[Start Supplied records]

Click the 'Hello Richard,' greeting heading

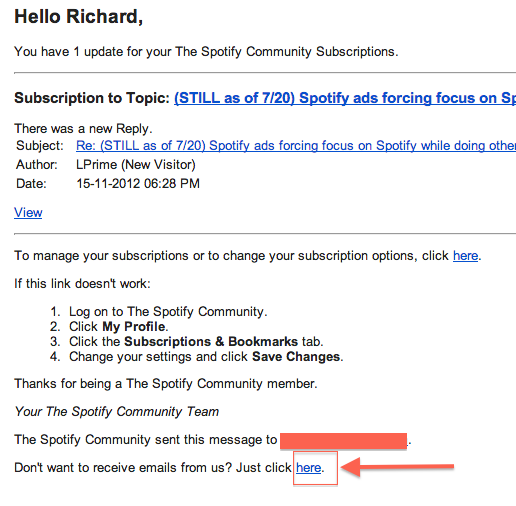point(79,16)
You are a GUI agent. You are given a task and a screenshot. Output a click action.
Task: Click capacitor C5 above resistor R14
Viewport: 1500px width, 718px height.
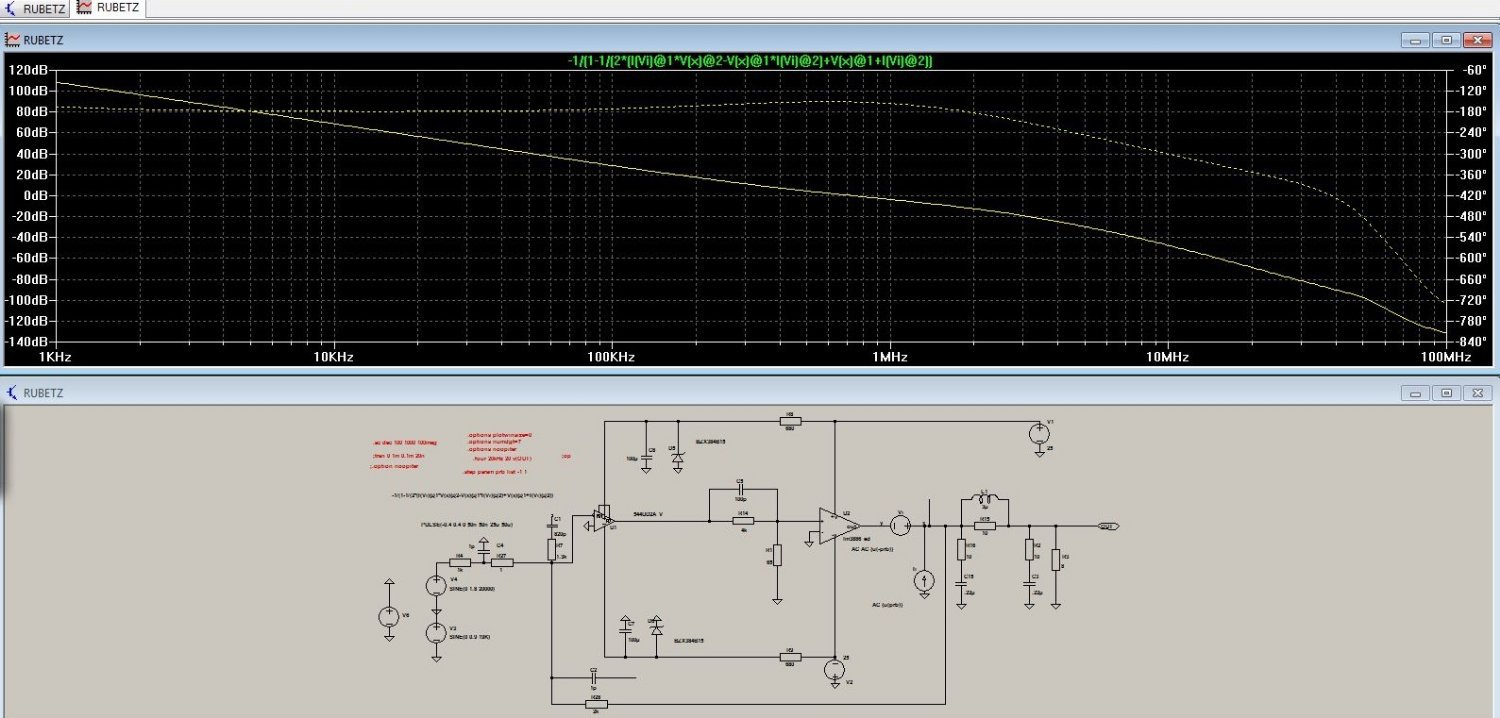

[End Supplied records]

§ **Your instructions**:
Please write out every line of the entries above word for word, leaving out the pictures.

§ **Written answer**:
Click the 'Hello Richard,' greeting heading

point(79,16)
You are a GUI agent. You are given a task and a screenshot. Output a click action.
Task: Click capacitor C5 above resistor R14
Viewport: 1500px width, 718px height.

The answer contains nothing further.